A thick blanket of snow can slow a solar photovoltaic (PV) array's production to a trickle. That's something I discovered two years ago when a snowy winter led me to buy a modified snow rake to remove snow from my solar panels. It's now on my list of regular winter chores.
Even with my diligence, this year has been particularly tough because of the frequency of the storms and the type of snow. Last week, New England had yet another dump of wet and sticky snow followed by icy rain, which made snow removal tricky.
Patiently letting the sun melt the snow is a perfectly reasonable thing to do, say solar industry professionals. But many people manually remove snow in winter to maximize power output. Solar panels, it turns out, really like cold weather.
At the opposite end of the country in the U.S. Southwest, frigid temperatures last week resulted in fantastically good production. The parents of my colleague Stephen Shankland have three high-end solar panels on their roof which produced just over 14.5 kilowatt-hours one day last week. That's well above the daily average for this time of year and more than my roof-full of 14 panels often does.
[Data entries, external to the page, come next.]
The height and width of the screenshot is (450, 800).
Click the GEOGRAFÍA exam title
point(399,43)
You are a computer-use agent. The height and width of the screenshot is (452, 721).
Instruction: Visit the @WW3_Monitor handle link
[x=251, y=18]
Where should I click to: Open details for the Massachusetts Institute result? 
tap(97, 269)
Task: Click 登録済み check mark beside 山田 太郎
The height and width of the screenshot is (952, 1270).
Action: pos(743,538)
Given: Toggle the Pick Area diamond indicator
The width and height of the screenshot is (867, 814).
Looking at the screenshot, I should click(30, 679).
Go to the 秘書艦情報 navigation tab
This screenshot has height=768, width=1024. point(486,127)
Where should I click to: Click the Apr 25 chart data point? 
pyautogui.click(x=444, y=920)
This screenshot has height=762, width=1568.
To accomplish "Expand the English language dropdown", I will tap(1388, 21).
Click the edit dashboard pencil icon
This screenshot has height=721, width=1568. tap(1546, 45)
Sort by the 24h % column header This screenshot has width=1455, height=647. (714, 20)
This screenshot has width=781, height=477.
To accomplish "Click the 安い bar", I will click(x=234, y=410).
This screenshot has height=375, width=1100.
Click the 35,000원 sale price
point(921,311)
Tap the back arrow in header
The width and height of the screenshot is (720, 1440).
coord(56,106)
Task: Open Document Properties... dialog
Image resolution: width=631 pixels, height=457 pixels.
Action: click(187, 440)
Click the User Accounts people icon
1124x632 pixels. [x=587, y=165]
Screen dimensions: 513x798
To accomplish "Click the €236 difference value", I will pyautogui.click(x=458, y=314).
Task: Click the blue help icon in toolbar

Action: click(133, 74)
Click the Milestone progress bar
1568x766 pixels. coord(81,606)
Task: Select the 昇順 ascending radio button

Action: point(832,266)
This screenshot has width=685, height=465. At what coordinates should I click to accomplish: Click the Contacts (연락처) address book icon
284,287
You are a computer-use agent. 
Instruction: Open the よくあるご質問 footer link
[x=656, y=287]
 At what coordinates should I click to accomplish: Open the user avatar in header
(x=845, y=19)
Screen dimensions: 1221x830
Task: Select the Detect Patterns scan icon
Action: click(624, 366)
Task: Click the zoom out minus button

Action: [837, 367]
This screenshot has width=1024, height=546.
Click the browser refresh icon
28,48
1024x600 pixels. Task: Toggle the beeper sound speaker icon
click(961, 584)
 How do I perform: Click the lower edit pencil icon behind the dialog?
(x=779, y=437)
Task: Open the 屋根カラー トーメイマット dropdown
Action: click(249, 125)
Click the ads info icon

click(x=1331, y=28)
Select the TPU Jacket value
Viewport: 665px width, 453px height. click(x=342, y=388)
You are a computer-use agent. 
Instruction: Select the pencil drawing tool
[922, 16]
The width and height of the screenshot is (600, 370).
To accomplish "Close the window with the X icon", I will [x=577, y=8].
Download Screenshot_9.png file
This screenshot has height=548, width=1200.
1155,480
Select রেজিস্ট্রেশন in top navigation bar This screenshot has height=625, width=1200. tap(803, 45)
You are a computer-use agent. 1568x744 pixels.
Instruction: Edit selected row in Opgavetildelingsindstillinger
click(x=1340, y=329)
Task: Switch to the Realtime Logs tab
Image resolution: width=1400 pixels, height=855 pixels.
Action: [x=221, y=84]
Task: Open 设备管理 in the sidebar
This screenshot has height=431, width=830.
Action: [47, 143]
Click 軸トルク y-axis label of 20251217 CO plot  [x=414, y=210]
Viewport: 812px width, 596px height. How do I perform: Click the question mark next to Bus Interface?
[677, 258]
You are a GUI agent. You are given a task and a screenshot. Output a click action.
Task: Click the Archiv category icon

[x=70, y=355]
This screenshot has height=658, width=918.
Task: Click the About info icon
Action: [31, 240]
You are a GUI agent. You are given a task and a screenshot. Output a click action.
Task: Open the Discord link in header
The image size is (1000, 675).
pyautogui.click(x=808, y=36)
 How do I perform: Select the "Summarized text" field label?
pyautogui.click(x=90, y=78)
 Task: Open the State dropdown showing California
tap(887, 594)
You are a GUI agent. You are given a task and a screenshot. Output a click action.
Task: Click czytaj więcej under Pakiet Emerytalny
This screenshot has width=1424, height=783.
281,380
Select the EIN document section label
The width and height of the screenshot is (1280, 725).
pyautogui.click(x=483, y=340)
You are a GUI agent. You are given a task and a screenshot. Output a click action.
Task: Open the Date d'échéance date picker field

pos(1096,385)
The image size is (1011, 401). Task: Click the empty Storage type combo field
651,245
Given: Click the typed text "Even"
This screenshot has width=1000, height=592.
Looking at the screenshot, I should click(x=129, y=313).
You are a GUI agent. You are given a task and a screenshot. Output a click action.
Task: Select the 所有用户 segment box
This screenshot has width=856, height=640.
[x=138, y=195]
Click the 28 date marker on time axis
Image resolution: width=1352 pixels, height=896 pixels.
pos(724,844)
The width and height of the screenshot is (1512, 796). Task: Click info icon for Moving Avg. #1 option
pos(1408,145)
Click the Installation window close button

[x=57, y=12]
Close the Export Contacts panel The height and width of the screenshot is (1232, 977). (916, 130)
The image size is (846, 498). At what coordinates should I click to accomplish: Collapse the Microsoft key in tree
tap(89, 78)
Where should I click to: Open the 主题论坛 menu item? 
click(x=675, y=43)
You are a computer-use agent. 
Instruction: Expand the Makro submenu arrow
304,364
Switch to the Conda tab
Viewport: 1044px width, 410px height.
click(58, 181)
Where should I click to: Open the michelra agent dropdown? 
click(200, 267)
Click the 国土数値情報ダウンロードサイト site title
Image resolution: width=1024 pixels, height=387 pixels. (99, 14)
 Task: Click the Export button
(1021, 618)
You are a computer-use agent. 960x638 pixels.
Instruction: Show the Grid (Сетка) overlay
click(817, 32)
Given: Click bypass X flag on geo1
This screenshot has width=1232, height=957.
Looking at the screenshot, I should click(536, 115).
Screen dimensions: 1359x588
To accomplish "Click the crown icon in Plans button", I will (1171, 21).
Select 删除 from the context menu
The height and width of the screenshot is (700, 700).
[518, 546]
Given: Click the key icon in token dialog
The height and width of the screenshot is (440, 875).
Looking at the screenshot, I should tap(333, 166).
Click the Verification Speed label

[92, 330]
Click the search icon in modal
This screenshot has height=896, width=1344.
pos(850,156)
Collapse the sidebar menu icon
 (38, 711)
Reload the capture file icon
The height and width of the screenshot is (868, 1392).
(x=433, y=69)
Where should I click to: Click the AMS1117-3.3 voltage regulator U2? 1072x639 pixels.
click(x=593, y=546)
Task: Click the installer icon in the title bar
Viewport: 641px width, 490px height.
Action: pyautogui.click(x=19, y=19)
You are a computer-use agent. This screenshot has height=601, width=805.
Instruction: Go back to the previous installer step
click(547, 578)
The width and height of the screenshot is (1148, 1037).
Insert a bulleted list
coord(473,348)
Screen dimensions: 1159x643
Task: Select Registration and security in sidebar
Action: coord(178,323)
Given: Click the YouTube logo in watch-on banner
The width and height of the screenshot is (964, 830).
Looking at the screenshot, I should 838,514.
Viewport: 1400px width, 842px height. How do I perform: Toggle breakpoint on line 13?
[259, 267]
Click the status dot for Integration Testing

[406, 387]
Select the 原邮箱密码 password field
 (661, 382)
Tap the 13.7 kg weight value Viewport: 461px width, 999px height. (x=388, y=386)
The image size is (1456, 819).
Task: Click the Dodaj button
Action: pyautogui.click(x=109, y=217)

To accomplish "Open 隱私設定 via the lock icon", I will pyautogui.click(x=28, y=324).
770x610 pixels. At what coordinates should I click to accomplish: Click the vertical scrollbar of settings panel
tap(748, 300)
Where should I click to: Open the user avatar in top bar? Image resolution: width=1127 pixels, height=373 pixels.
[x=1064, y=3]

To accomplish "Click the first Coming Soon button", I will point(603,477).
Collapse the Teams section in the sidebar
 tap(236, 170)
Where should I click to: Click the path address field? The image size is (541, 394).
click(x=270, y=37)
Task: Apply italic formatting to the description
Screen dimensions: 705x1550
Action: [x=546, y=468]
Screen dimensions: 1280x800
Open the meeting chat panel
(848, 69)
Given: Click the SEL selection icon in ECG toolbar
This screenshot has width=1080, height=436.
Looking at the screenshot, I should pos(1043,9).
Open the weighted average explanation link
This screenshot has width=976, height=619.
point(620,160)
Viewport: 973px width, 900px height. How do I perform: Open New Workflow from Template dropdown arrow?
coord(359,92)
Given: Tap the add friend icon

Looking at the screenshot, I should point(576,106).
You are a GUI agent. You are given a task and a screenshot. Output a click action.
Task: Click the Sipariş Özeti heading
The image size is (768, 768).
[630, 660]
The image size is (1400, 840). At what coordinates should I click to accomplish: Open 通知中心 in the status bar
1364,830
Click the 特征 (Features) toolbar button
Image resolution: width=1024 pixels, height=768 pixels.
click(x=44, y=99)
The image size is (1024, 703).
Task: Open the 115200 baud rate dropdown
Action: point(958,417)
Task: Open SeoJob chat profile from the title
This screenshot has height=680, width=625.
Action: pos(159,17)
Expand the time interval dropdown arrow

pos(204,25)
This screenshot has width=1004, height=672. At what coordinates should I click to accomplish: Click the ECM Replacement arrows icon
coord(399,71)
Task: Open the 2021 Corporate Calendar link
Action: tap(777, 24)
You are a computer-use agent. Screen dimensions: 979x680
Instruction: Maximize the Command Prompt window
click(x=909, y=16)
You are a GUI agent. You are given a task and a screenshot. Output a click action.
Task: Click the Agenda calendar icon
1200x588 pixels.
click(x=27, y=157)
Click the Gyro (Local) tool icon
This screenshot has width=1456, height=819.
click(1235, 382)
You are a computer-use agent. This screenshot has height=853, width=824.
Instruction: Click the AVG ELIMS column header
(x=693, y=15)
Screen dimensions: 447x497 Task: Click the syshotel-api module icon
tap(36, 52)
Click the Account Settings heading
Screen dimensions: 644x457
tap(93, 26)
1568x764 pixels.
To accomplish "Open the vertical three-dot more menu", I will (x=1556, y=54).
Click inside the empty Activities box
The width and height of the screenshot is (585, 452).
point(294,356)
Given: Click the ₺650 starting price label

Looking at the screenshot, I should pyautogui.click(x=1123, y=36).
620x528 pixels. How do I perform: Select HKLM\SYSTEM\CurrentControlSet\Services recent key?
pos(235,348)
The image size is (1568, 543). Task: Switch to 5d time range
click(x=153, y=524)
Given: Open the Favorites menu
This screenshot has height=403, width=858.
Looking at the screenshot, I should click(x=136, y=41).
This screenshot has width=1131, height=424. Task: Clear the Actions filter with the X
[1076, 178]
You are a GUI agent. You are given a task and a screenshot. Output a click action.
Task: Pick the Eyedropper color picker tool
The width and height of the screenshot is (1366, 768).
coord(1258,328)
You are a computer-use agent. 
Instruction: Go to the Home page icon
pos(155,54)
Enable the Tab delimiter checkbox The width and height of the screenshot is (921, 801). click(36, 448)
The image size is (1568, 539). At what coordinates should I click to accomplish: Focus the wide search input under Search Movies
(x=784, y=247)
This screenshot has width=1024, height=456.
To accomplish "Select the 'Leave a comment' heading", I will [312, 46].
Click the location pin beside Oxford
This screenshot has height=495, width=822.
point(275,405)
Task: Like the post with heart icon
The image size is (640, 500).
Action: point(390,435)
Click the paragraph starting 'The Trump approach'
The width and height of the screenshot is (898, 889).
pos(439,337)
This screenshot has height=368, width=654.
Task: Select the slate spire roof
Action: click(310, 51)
With the temperatures in the region not getting above zero all day, the panels generated 2 kilowatt-hours for two hours in the middle of the day, which is extremely rare. It's also a good bang for your buck when you consider many homes have limited roof space with good sun.
Although it may sound counter-intuitive, solar PV panels perform better in cold weather and similarly, performance degrades in high heat. Amy Beaudet, who has a solar array in Massachusetts, calculates that the maximum wattage of her array in Massachusetts is up to 25 percent higher in the winter than in the warmer months.
The technical reason for the power increase is that the voltage of solar panels increases as temperatures go down, said Beaudet who does technical sales at renewable-energy e-commerce outlet AltE Store. The higher voltage (you can think of it as pressure), combined with the same current from the panels as during warm weather, results in higher wattage, she explained.
The tilt of panels also figures in winter versus summer production. People who use solar panels in an off-grid situation typically angle the panels to better take advantage of the winter sun because of the shorter days, she said.
Back at my house, snow removal has become a bit of a preoccupation for me on sunny days after it snows. And I'm planning on modifying my roof rake again to better ensure I don't damage the surface.
With my 20-foot snow rake, I can only reach the bottom one third of the panels. So my strategy is to pull away what I can and wait for the sun to do its thing. Once more dark-colored panel is exposed, more current starts flowing and the rest of the panels heat up.
Clumps of snow tend to slide down from the higher panels and I scrape those chunks off as they come. It's not unusual to hear a large thump from sliding snow on sunny days after a snow storm, something I try to remember when I walk beneath them so I don't get clobbered.
The snow rake I bought at my local hardware store is made of aluminum. So to ensure that the hard head does not strike or scratch the solar panels (and generally keep metal away from electricity generation), I screwed on a strip of door weatherstripping to the edge of the rake head, which means that a strip of nylon is gliding along the panels. Now, I'm planning to screw soft pipe wrapping, the kind you insulate hot water heat pipes with, along the edge.
Often, solar-panel owners use some sort of squeegee-like contraption to take snow off, said AltE Store's Beaudet. A friend of mine with newly installed panels bought a snow rake with a plastic head which allows him to push the snow off from inside the house. Another product called the Sno Knife, which has a flat plastic head designed to work in different types of snow, shouldn't damage glass-covered solar panels, according to the company.
The story for solar hot water panels or tubes is very different. The copper inside solar hot water panels gathers heat relatively quickly and the snow tends to melt quickly, Beaudet said.
One technical advance which is helping make shading of solar PV panels less disruptive is microinverters. Traditionally, an array of panels is wired together and connected to a single inverter, a box about the size of a PC that converts the direct current to household alternating current.
One downside of this approach is that if one panel is shaded by leaves or snow, production of the entire string is compromised. Microinverters do the DC-to-AC conversion on each panel so if one panel is blocked, it doesn't affect the others.
Of course, removing snow assumes you can actually get access to a roof. Often, people simply just wait for the sun and wind to do the work for you. And if it's icy, trying to scrape it off is not a great idea, said Beaudet.
In my case, I popped in and out a few times on Friday in an attempt to speed up the melting with an occasional raking. I wanted to avoid a chunk of snow sliding down and freezing in place when the cold weather set in for the night. It worked: by the afternoon, the panels were cleared. Just in time for night fall--and the next forecasted storm.